Conclusions from the Study

The data reported by Koscielny et al[36] illustrate several important issues: (1) acquired platelet function defects are more frequent in clinical practice than generally believed; (2) in the majority of cases, platelet dysfunction is drug-induced; (3) among congenital hemostatic disorders, VWD must not be underestimated; and (4) “pure” coagulation defects, as documented here (in 2 of 256 patients), are less frequent in unselected adult subjects than commonly estimated.[37] [38]


#

Consequences

Accordingly, screening for primary hemostasis defects requires indeed useful laboratory tools, as demonstrated by the PFA technique. Testing of closure times is particularly sensitive to VWF anomalies[11] [39] and has largely replaced the determination of the in vivo bleeding time by the susceptible and poorly reproducible Ivy method (Simplate I or II device). Albeit trivial, the widespread practice of platelet counting and coagulation screening (by baseline assays of “step 1”, as indicated earlier) is entirely inappropriate to identify individuals with platelet dysfunction due to an acquired platelet defect and/or inherited VWD.[37] [38]

A more general critique of the above “screening” assessment studies is that some investigations disregard that laboratory analysis is only one of several elements in the diagnostic workup. Importantly, both the patient's detailed history, specifically bleeding or thrombotic complications during previous interventions or surgical trauma, and careful physical examination remain the cornerstones of the diagnostic strategy both for bleeding and thrombotic disorders.


#

Drug-Induced Platelet Dysfunction

Drugs represent the most common cause of acquired platelet dysfunction in our overmedicated society. The list of agents that can affect platelet function is extensive and not restricted to typical antiplatelet drugs.[40] Therefore, evaluation of the past and present medication history (including over-the-counter agents and herbal remedies) is essential for diagnosis, management, and prevention. However, meticulous assessment, recording, and evaluation can be laborious and time-consuming and are therefore not popular among busy clinicians.


#

Clinical Examination

Comprehensive physical examination and correct interpretation of clinical symptoms can also provide relevant information to direct the problem-oriented laboratory diagnostics of hemostasis. Thus, in patients with hemorrhagic diathesis, the skin bleeding phenotype can be indicative of the hemostatic component that is most likely affected. For example, sharply demarcated hematomas typically occur in coagulation defects, whereas petechiae and cloudy bruises are suggestive of platelet dysfunction, relevant thrombocytopenia, and/or vascular disorders[41] ([Fig. 2]).

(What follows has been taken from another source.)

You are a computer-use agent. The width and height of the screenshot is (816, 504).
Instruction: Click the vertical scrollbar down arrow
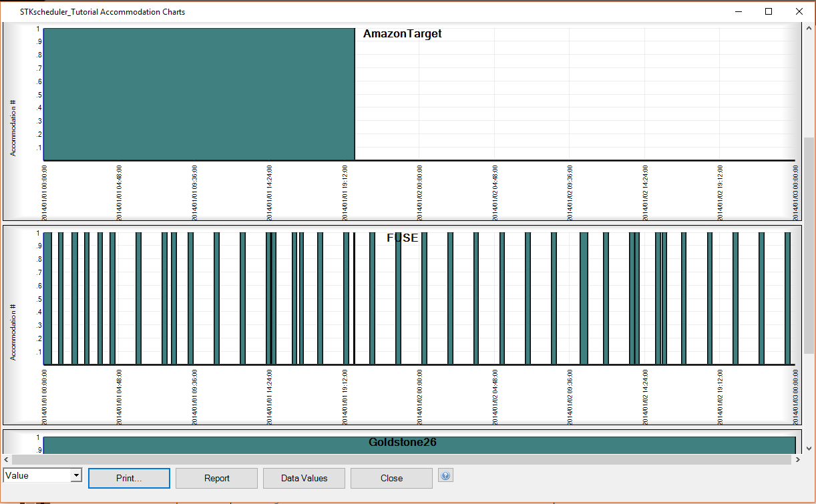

In senile purpura, chronic corticosteroid treatment or Cushing's syndrome, bruising and cutaneous bleeds occur after minor trauma, or even spontaneously, without systemic hemorrhage. There are several other conditions, in which the hemostatic system is not compromised. Typical diagnostic signs include bilateral periorbital ecchymoses (raccoon’s eyes), indicative of light-chain amyloidosis[42], and cutaneous telangiectasia pathognomonic of Morbus Osler-Weber-Rendu, nowadays designated hereditary hemorrhagic telangiectasia.[43] [44] In all these settings, extensive but fruitless laboratory hemostasis testing should be avoided.

Zoom Image
Fig. 2 Distinct bleeding phenotypes in a patient on combined antithrombotic treatment. (A) The patient experienced cutaneous bleeds after receiving dual-antiplatelet therapy (aspirin plus clopidogrel) in combination with anticoagulation (heparin) because of suspected acute coronary syndrome. Of note is the different bleeding phenotype displaying (B) “cloudy bruises” (typical of platelet dysfunction, thrombocytopenia, and/or vascular disorders) at the flexor side of the arm and (C) a sharply demarcated abdominal hematoma (typical of coagulation disorder or side effect of anticoagulation). Thus, careful clinical assessment can provide an indication of which hemostatic component might be affected and allow targeted screening of either platelet/vascular or coagulation defect(s). (Modification, taken from Scharf.[41])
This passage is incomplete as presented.